Titel: Das Insekt Eine Besprechung / Rezension von Andreas Nordiek |
Graham Masterton zählt zu den amerikanischen Phantastikautoren, die bereits seit Jahrzehnten erfolgreich schriftstellerisch tätig sind, deren ganz großer Durchbruch hierzulande aber ausblieb. So erscheinen seit Jahrzehnten Romane und Kurzgeschichten von Graham Masterton in wechselnden Verlagen und werden teilweise sogar wieder aufgelegt.
Mit "Das Insekt" erschien nun beim Heyne-Verlag ein relativ neuer Kurzroman, der dank eines sehr großzügigen Schriftsatzes auf Taschenbuchlänge gestreckt wurde. So sollte es keinen Leser verwundern, wenn er das Taschenbuch bereits an einem Abend ausgelesen hat.
Bonnie Winters lebt mit ihrem Ehemann und ihrem fast erwachsenen Sohn in einem bescheidenen Heim in Kalifornien. Während ihr Sohn noch zur Schule geht, ist ihr Ehemann bereits seit Monaten arbeitslos und verkommt immer mehr. Er macht keinerlei Anstalten, wieder in Arbeit zu kommen, sondern schiebt die Schuld auf andere, z.B. mexikanische Wanderarbeiter. Das familiäre Zusammenleben wird dadurch immer mehr belastet.

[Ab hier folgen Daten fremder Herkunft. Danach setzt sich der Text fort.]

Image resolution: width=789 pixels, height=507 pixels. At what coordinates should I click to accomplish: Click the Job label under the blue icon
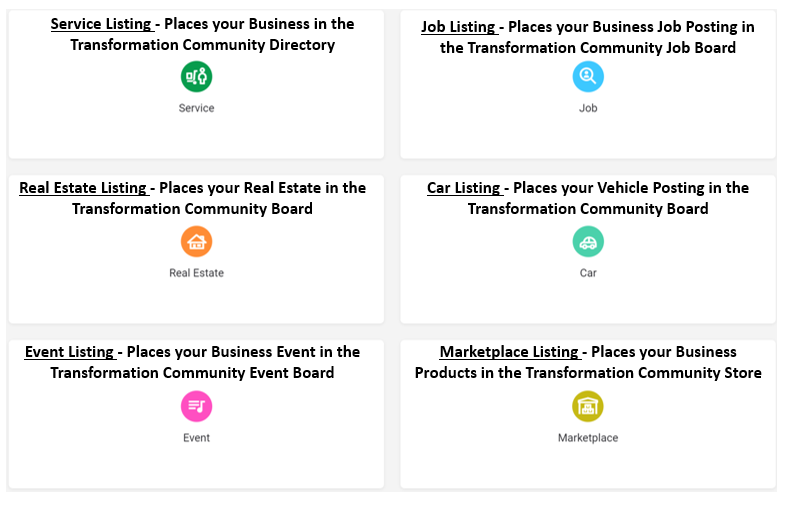point(588,108)
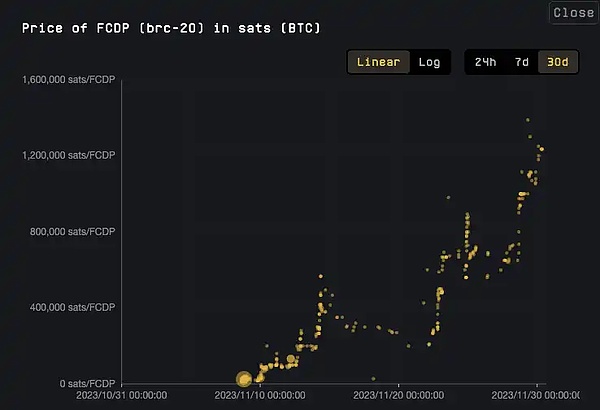Click the 2023/11/20 date label
Image resolution: width=600 pixels, height=410 pixels.
(x=399, y=396)
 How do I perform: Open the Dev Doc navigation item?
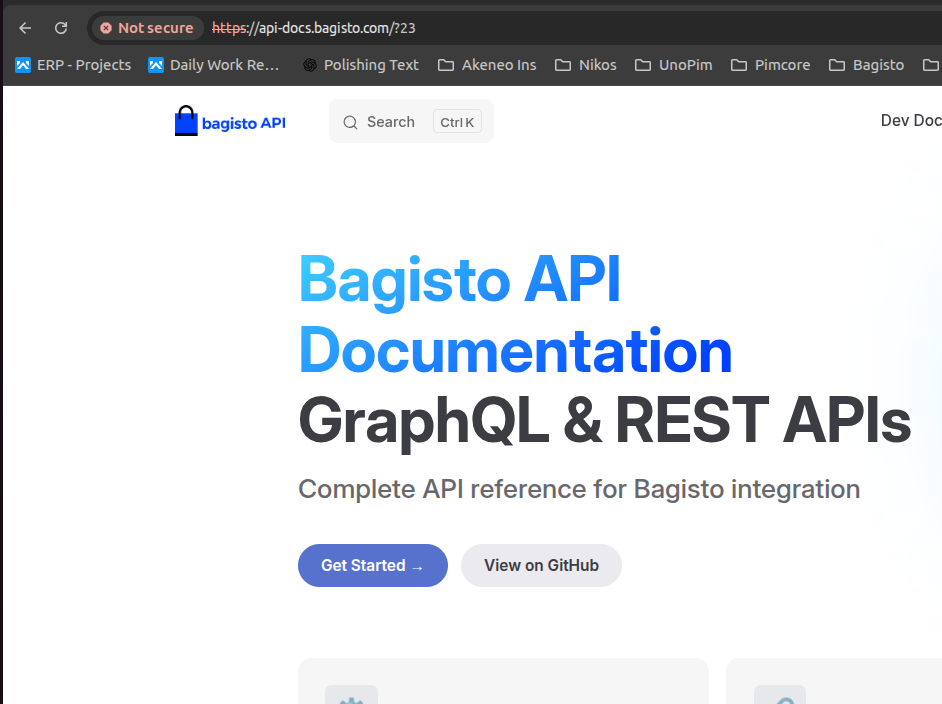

Bonnie hält die Familie mit zwei Jobs über Wasser. Zum einen verkauft sie Kosmetika an Großkunden wie Drogerieketten oder Einzelhändler, und zum anderen geht sie einer selbständigen Tätigkeit nach. Diese besteht darin, dass sie Wohnungen und Einrichtungsgegenstände von menschlichen Überresten befreit. Sie beseitigt Blut- und andere Körperflüssigkeiten, die z.B. bei einem Gewaltverbrechen an den Tatorten zurückbleiben. Man kann sich als langjähriger TV-Zuschauer ungefähr vorstellen, wie solch ein Tatort aussehen kann und welche Gerüche da sind. Einer solchen Tätigkeit ist nur mit professioneller Einstellung nachzugehen, und als Leser möchte man keineswegs mit Bonnie tauschen.

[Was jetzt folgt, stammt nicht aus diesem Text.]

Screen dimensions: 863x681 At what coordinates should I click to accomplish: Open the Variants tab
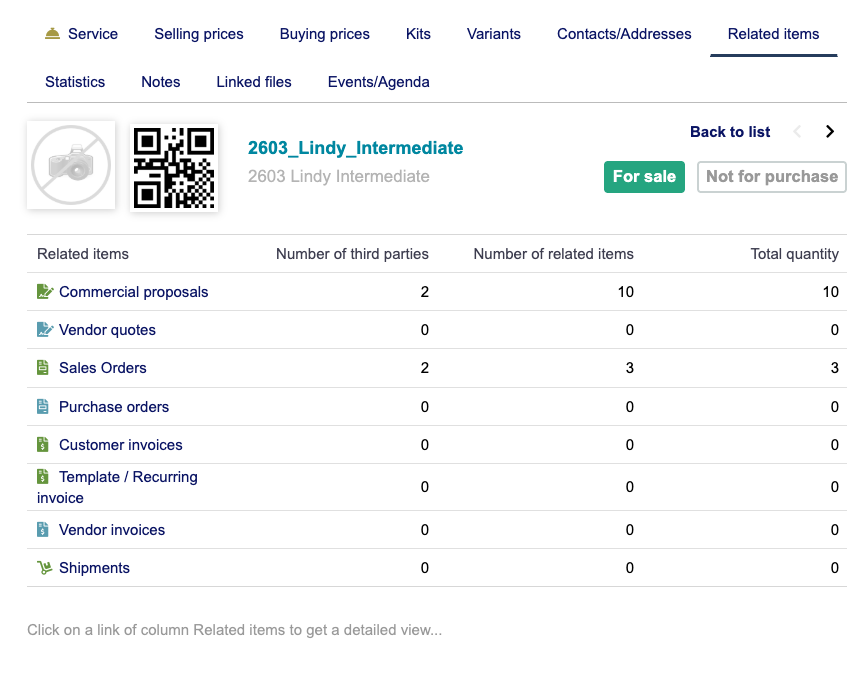pos(493,34)
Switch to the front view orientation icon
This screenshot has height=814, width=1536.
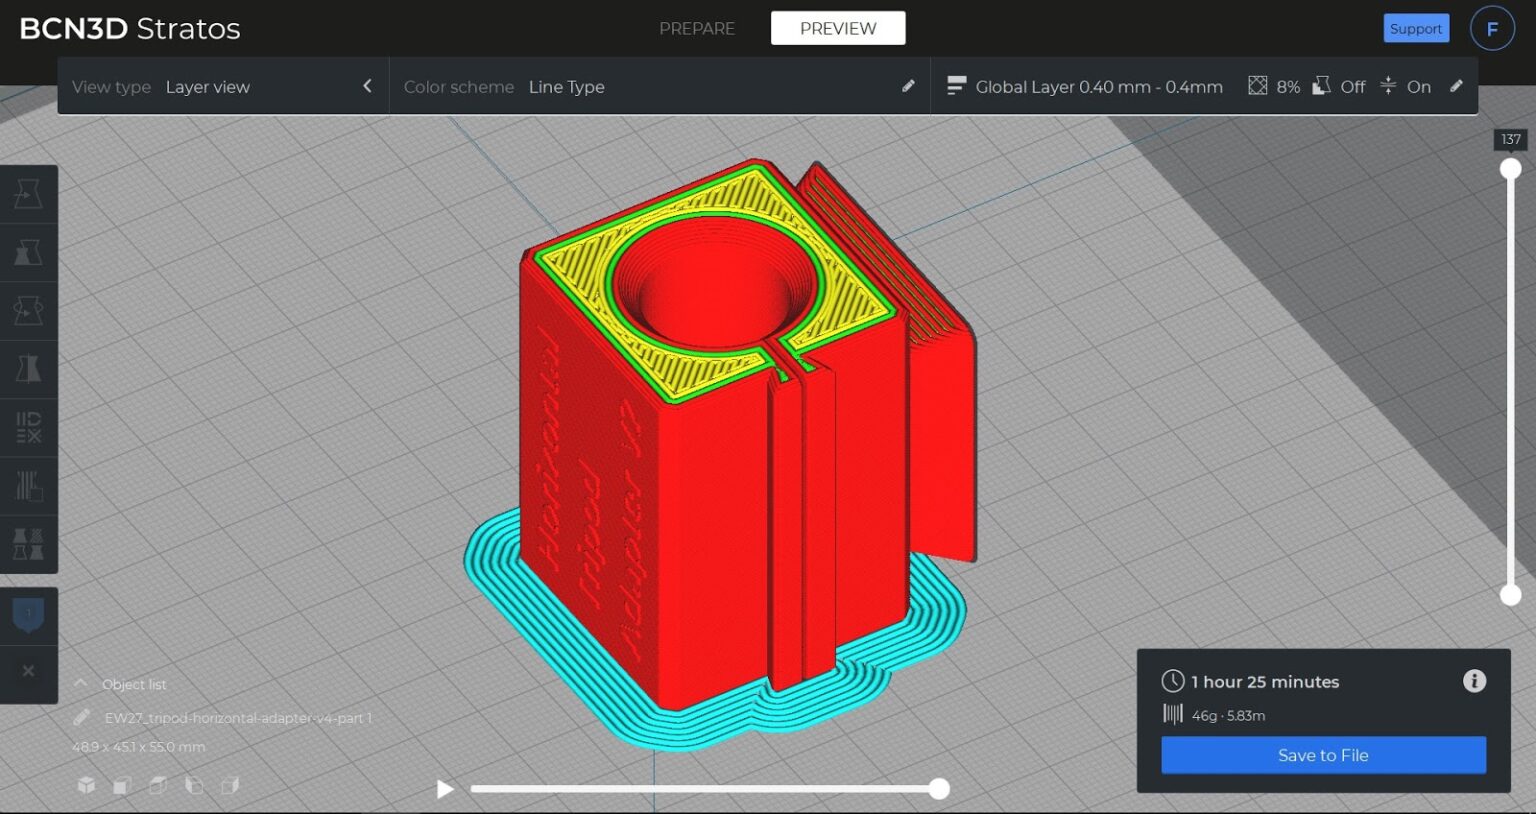coord(122,786)
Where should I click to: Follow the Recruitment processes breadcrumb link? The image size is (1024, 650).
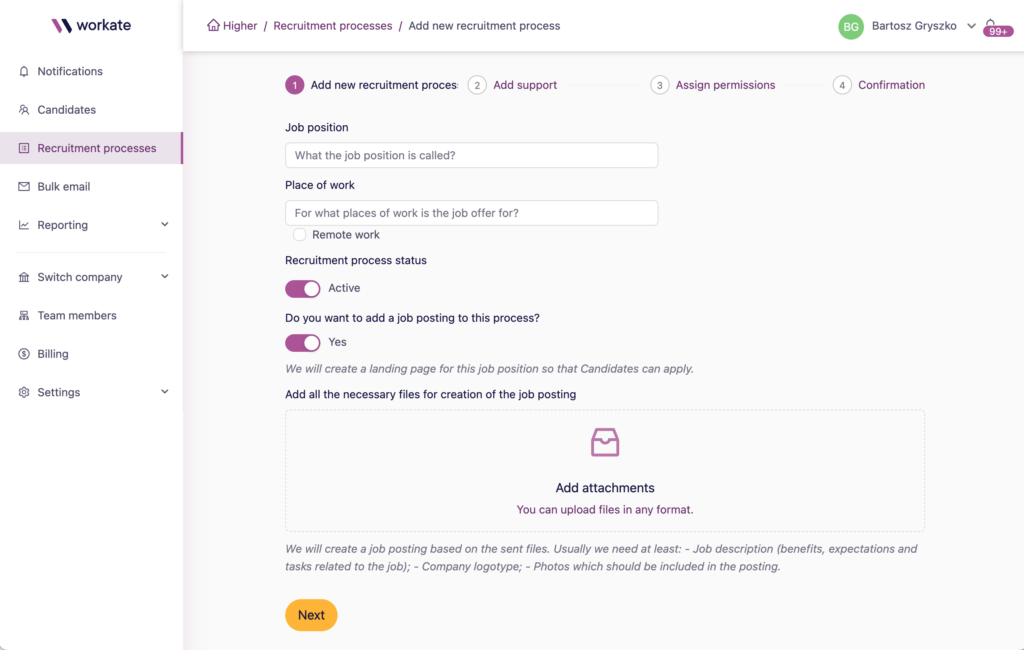(333, 26)
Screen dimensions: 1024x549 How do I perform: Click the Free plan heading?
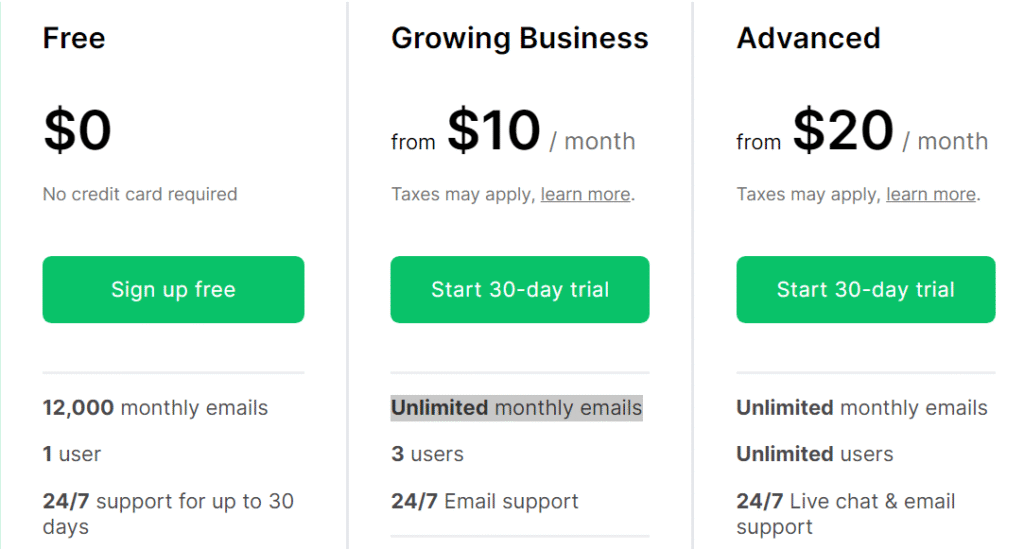[74, 39]
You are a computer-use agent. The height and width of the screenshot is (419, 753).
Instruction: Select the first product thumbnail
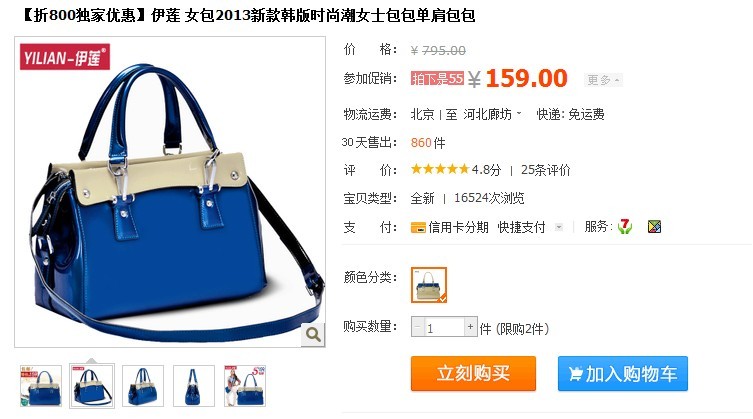tap(41, 386)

Bei ihren Säuberungs- und Ausräumungsaktionen findet sie hin und wieder auch Dinge, die von der Spurensicherung übersehen wurden. Nachdem sie sich zu Beginn ihrer Tätigkeit bereits ein-, zweimal gegenüber der Mordkommission mit geäußerten Vermutungen lächerlich gemacht hat, konzentriert sie sich rein auf ihre Arbeit.
So teilt sie der Polizei auch erst nicht mit, dass sie an mehreren Tatorten Falterlarven und leere Kokons gefunden hat, die nach einer von ihr durchgeführten Recherche von einer sehr seltenen und in ihrer Gegend nicht heimischen Art stammen. Ist hier eventuell ein Serienmörder am Werke? Warum erschießen völlig unauffällige Familienväter ihre geliebten Kinder?

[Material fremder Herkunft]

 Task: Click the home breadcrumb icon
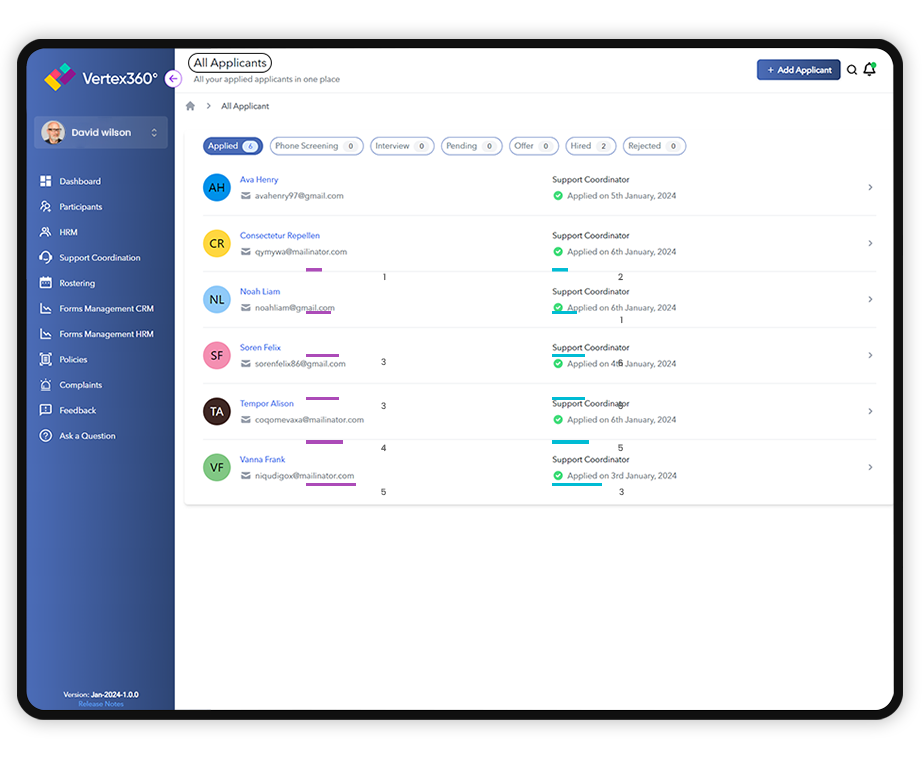coord(189,105)
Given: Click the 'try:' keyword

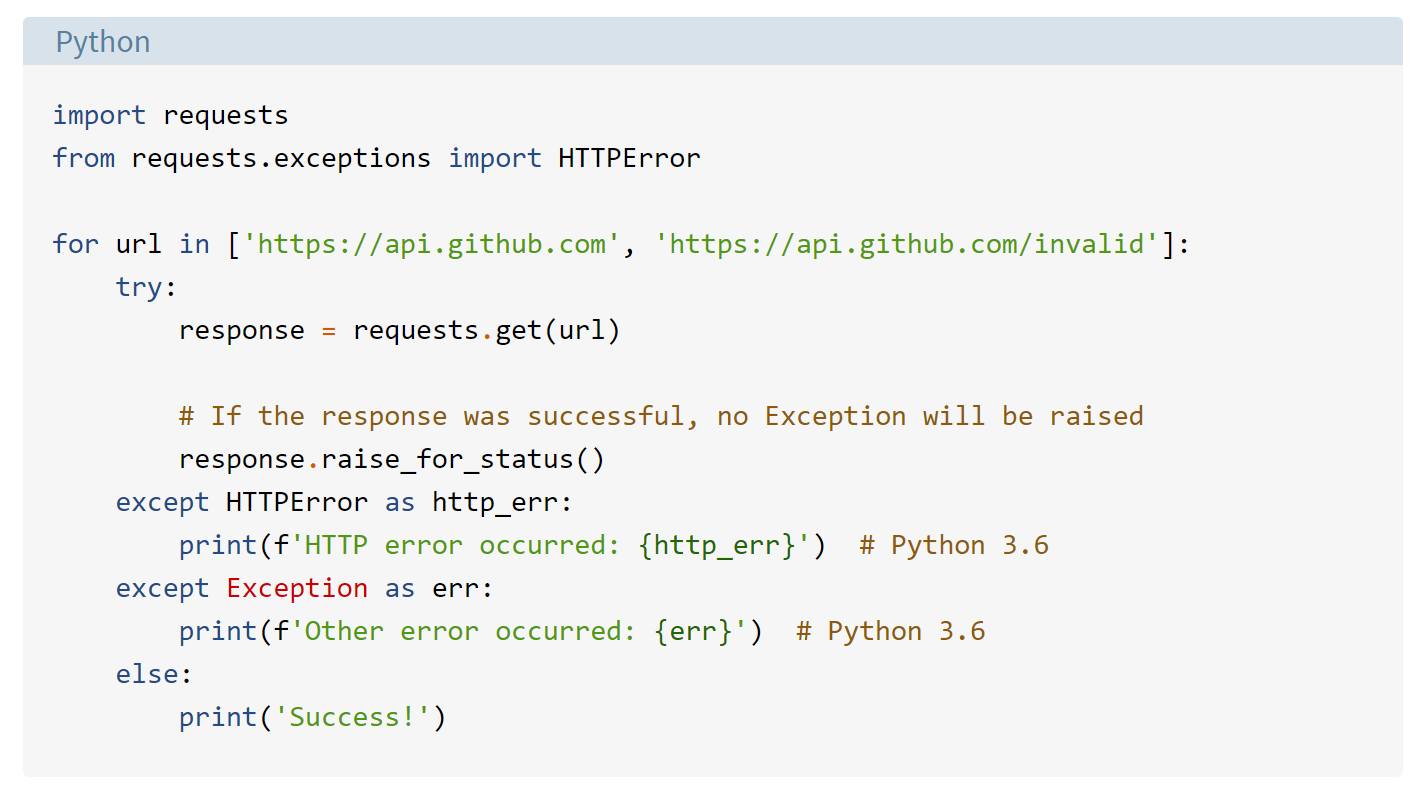Looking at the screenshot, I should tap(146, 287).
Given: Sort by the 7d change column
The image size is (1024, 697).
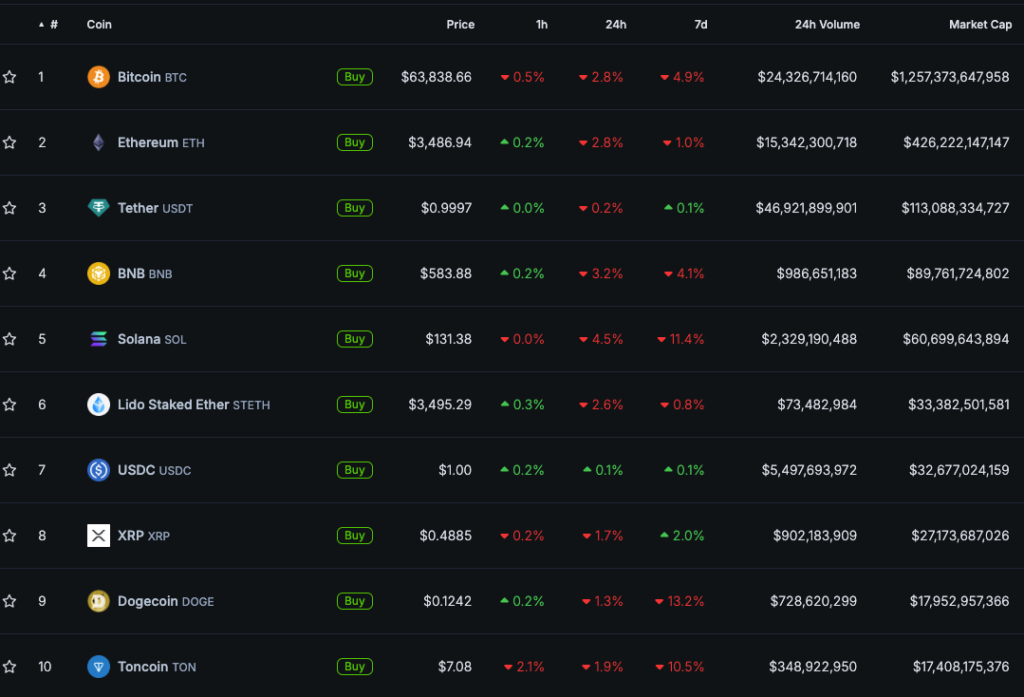Looking at the screenshot, I should (700, 24).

Fragen, die durch eine ihrer mexikanischen Angestellten eine völlig neue Wendung erfahren. Denn die gefundenen Falter stehen gleichzeitig für eine böse Göttin aus der aztekischen Mythologie. Gibt es hier tatsächlich einen Zusammenhang?
Bonnie jedenfalls ist davon überzeugt , die Mitarbeiter der Mordkommission hingegen nicht.
Masterton hält sich mit diesen Fragen aber gar nicht lange auf und breitet dies in mehreren Kapiteln aus. Stattdessen kommt er sehr schnell zum Punkt, und das Romanende bietet noch ein, zwei Wendungen, mit denen man als Leser nicht gerechnet hat. Der Autor versteht es, Spannung aufzubauen und die Dramaturgie auf den Höhepunkt zu bringen. Dabei ist seine Sprache klar und eindeutig. Er kommt mit kurzen, teilweise beschreibenden Sätzen aus. Hin und wieder finden sich längere Dialoge. Insgesamt aber findet der Leser eine sehr straff aufgebaute Handlung und einen routiniert verfassten Kurzroman vor, der bereits bekannte Versatzstücke des Genres verwendet.
"Das Insekt" zählt sicherlich nicht zu den Werken, die man als Genre-Fan unbedingt gelesen haben sollte. Er bietet allerdings einige unterhaltsame Lesestunden.